Indeed, this entire book suffers from a poor sense of proportion. Garrow adds nothing to our understanding of Obamas intellectual evolution during his years at Columbia, or the role that the civil rights movement played in shaping his political consciousness and ideals. (Curious, given that Garrow, a professor at the University of Pittsburgh School of Law, won a Pulitzer Prize in 1987 for his book on the Rev. Dr. Martin Luther King Jr., Bearing the Cross.) And yet Garrow prattles on for pages about legislation Obama worked on in the Illinois State Senate, and about discussions in law school classes he attended or taught.
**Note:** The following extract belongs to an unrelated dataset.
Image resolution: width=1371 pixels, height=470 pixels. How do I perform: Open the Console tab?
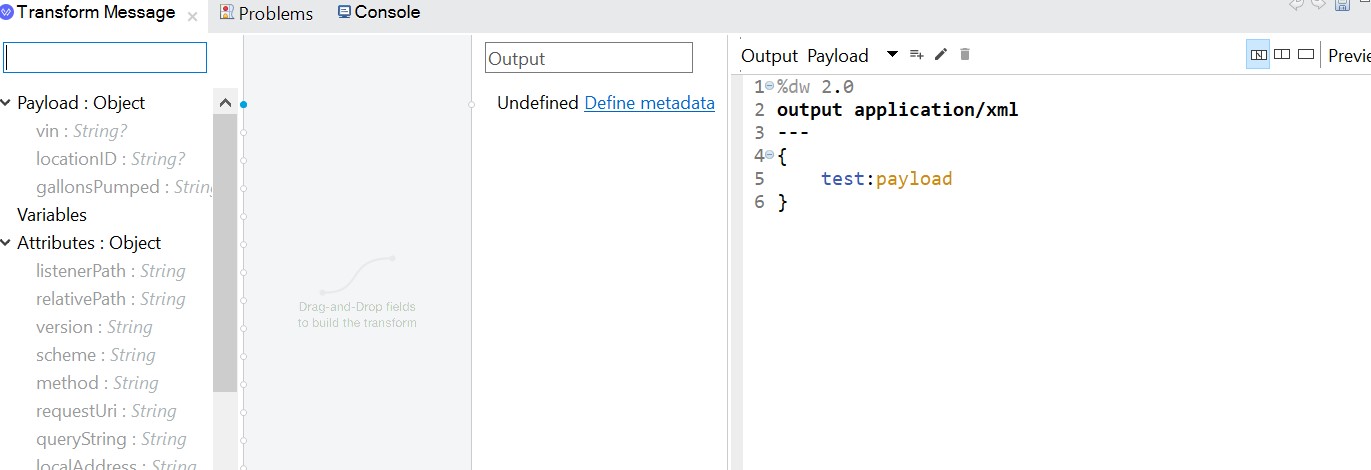[x=378, y=13]
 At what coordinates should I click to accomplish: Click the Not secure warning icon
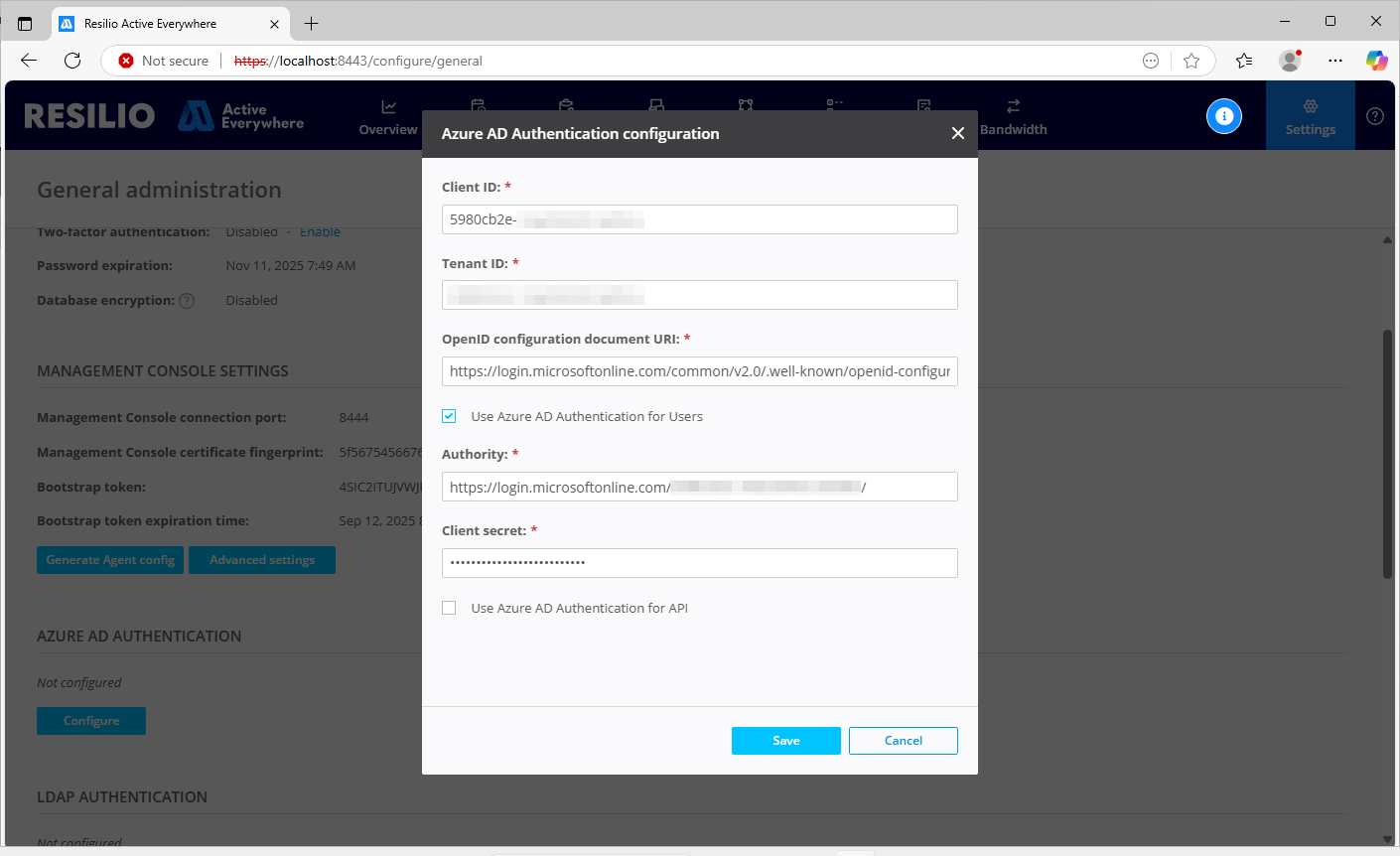pyautogui.click(x=125, y=61)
The entire first chapter of the book is devoted to examining the social and political landscape of Chicagos South Side in the early 1980s before Obama arrived to work there, but Obamas 2008 campaign and two terms in the White House are compressed into a 50-odd-page epilogue.
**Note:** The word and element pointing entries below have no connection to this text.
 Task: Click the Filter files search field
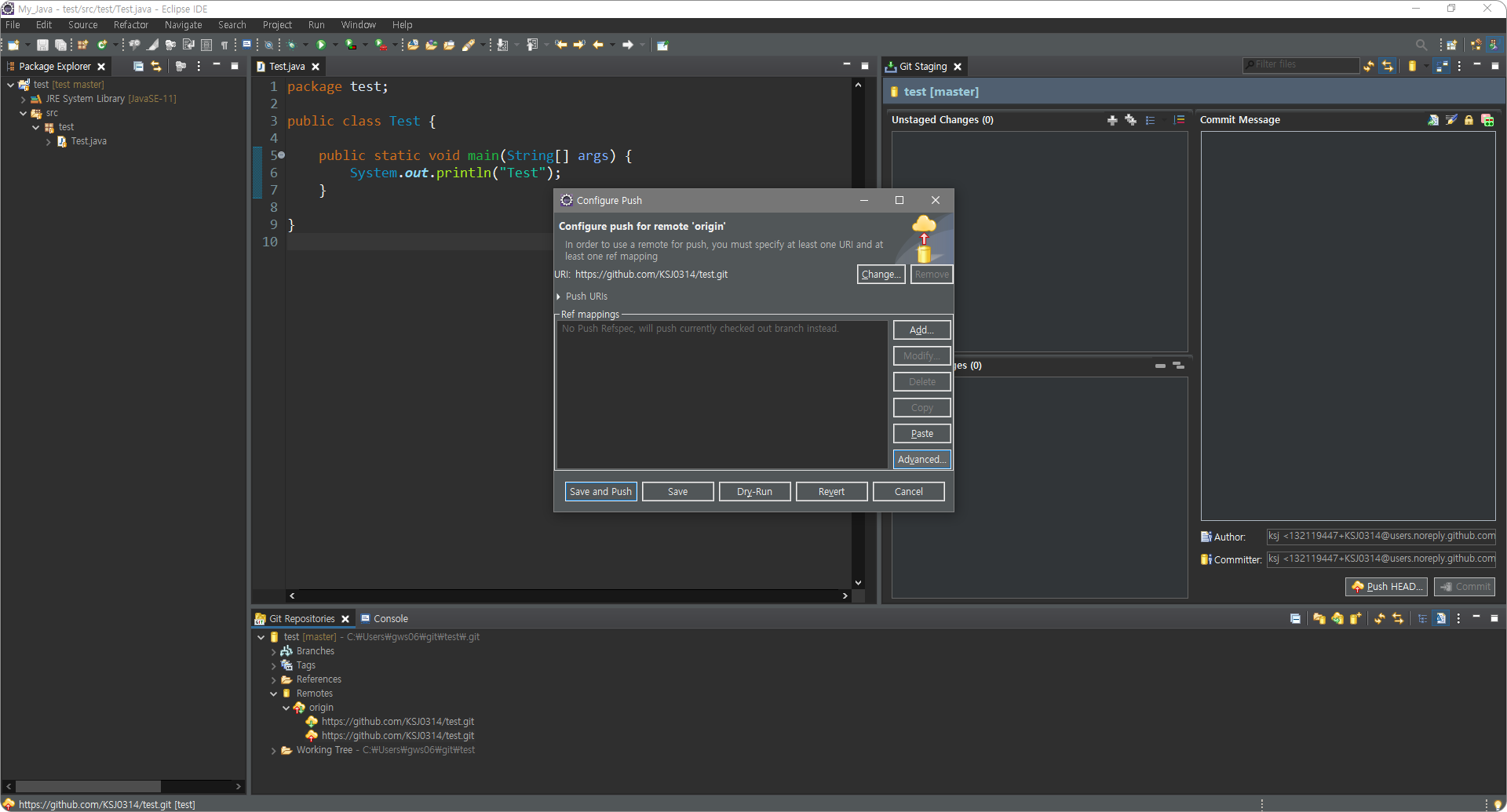pyautogui.click(x=1303, y=65)
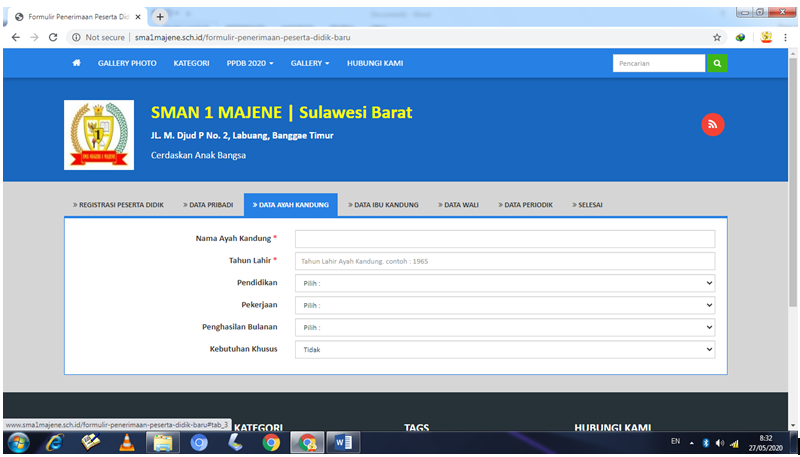The width and height of the screenshot is (800, 457).
Task: Change the Kebutuhan Khusus dropdown value
Action: tap(505, 349)
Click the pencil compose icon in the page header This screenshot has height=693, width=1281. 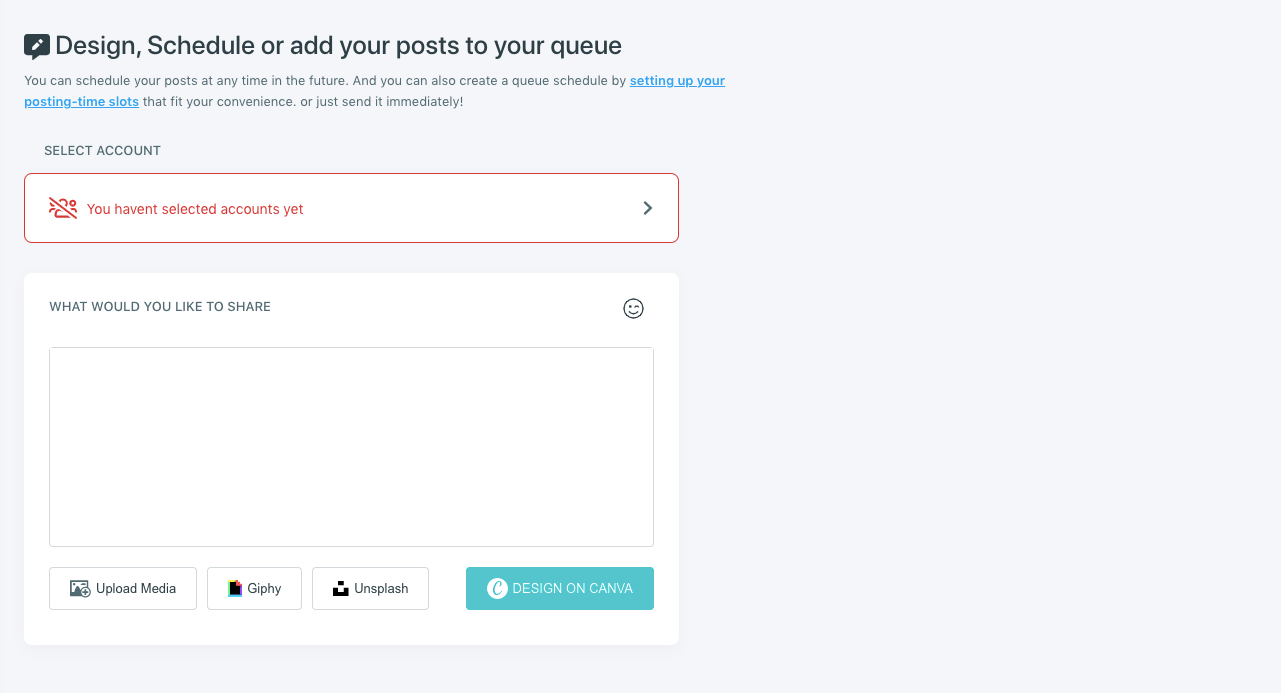[x=36, y=44]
Perhaps, as the title Rising Star indicates, this book is meant to focus only on Obamas early years, but in that case, the epilogue with the snarky title of The President Did Not Attend, as He Was Golfing seems even more inexplicable.
Whereas the rest of the book is written in dry, largely uninflected prose, the epilogue which almost reads like a Republican attack ad devolves into a condescending diatribe unworthy of a serious historian. It consists mainly of a string of negative quotations about Obamas presidency and temperament, many plucked out of context from articles and books by journalists and commentators, or extracted from disillusioned former friends or supporters. There is no considered weighing of the record, no real recognition of the achievements of Obamas two terms in office (including his handling of the financial crisis that he inherited and passing Obamacare). Nor is there any useful explication of the policy decisions (like flip-flopping on Syria, and failing to close a deal enabling a sizable number of American forces to remain in Iraq beyond 2011) that have elicited sustained criticism from both government insiders and outside experts.